* Required work *
Could you reproduce the stretch of the material from the line containing "This screenshot has width=1017, height=760. Task: Choose" through the line containing "[x=886, y=137]" as a numbered list, skipping blank lines?

* Data section *
## begin

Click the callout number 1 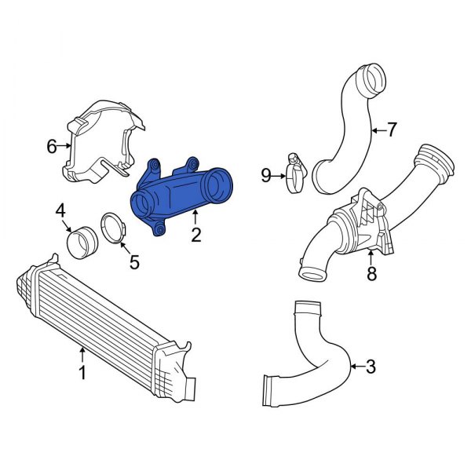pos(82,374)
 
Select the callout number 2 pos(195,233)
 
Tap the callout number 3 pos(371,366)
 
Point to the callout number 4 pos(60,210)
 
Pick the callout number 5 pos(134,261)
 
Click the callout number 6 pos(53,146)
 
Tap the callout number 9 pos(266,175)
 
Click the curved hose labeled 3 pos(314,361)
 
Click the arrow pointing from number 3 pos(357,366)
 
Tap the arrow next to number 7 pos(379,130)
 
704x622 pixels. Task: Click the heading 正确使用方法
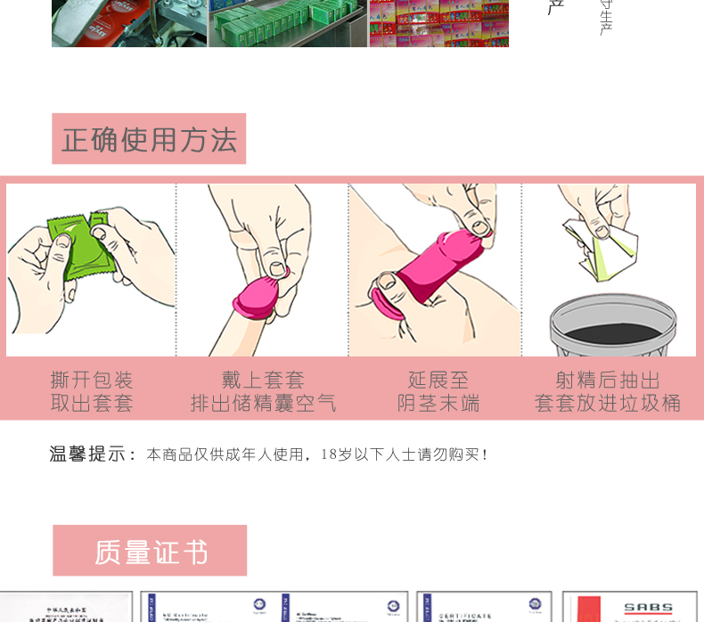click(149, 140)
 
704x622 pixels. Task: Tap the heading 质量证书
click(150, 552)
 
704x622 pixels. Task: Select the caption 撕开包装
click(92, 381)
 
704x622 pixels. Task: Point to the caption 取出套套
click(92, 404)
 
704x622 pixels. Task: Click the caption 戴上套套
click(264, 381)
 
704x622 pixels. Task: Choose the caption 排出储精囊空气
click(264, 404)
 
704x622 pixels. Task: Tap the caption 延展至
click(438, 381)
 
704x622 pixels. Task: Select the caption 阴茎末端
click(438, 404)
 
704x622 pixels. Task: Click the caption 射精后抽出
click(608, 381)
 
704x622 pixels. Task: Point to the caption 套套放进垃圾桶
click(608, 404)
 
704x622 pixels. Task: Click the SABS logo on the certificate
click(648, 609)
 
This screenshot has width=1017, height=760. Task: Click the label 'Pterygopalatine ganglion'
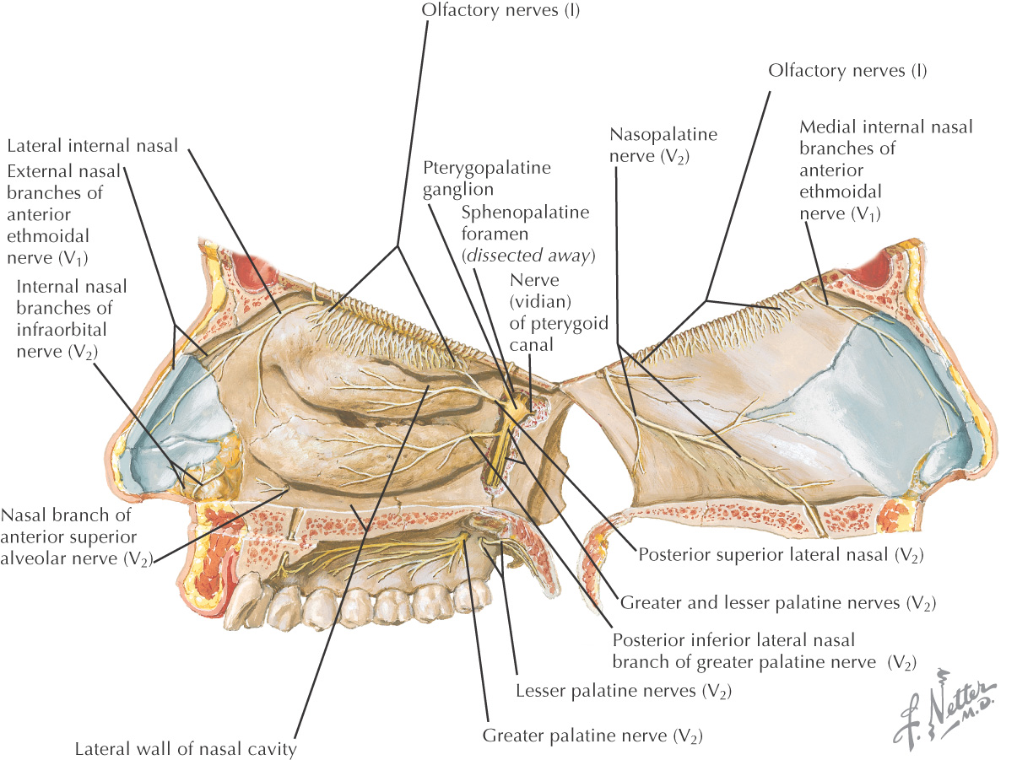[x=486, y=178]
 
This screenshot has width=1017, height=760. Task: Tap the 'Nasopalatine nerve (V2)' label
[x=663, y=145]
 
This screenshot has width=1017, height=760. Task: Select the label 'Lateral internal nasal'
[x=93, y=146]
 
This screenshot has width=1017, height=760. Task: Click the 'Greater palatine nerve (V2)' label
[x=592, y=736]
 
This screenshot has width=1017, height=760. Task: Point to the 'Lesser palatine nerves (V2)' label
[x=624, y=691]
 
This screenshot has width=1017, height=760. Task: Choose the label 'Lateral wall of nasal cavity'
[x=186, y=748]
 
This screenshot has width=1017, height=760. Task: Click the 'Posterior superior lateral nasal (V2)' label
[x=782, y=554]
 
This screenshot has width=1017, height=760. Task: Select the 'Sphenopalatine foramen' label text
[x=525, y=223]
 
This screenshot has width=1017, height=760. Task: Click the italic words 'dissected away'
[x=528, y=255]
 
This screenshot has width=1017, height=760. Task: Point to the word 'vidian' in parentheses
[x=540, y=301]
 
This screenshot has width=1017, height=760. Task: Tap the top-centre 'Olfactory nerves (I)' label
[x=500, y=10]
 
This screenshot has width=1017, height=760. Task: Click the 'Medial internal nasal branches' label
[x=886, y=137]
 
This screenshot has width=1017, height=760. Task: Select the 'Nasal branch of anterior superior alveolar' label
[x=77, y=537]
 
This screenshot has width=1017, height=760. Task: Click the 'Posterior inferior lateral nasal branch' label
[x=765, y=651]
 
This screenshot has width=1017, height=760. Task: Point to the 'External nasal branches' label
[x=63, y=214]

## end

* Exercise answer *
1. This screenshot has width=1017, height=760. Task: Choose the label 'Lateral wall of nasal cavity'
2. [x=186, y=748]
3. This screenshot has width=1017, height=760. Task: Click the 'Posterior superior lateral nasal (V2)' label
4. [x=782, y=554]
5. This screenshot has width=1017, height=760. Task: Select the 'Sphenopalatine foramen' label text
6. [x=525, y=223]
7. This screenshot has width=1017, height=760. Task: Click the italic words 'dissected away'
8. [x=528, y=255]
9. This screenshot has width=1017, height=760. Task: Point to the word 'vidian' in parentheses
10. [x=540, y=301]
11. This screenshot has width=1017, height=760. Task: Tap the top-centre 'Olfactory nerves (I)' label
12. [x=500, y=10]
13. This screenshot has width=1017, height=760. Task: Click the 'Medial internal nasal branches' label
14. [x=886, y=137]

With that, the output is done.